What is the biggest problem you foresee in the future?
Sustainability. Doctors aren't good at politics or government. What we are trained to do is to take care of people and let somebody else worry about where the dollars come from. But all of that has changed for us. I never thought I would testify in front of a Congressional committee. But now I know when I train residents that I need to explain how important it is to understand how government operates and how the laws affect a practice. Right now we, the medical community, are paid by how often Grandma goes into the hospital. The reimbursement is really poor for keeping Grandma healthy and out of the hospital. All of that has to change, or New Orleans won't be the only city facing a health care infrastructure that collapsed.
As a primary care doctor you can only do so much. How is the specialty care situation?

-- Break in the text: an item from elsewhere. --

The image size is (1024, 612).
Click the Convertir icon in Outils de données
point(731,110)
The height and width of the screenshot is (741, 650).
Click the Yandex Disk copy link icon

It's getting better, but it has a ways to go. We need neurosurgeons. We need ophthalmologists. We need orthopedists. If you have a heart attack or a stroke in New Orleans today, you are probably going to be okay. The system is up and running. But if you have a crush injury, or you need brain surgery from some kind of trauma, the situation is much more challenging.
Are you optimistic?
I'm almost pathologically optimistic. None of us, I don't believe, have worked this hard since we were residents. If we all pull together, we can bring New Orleans back, and we can make it a better place, a healthier place, for everyone. This city is very special, with some very special people. We are going to survive and thrive.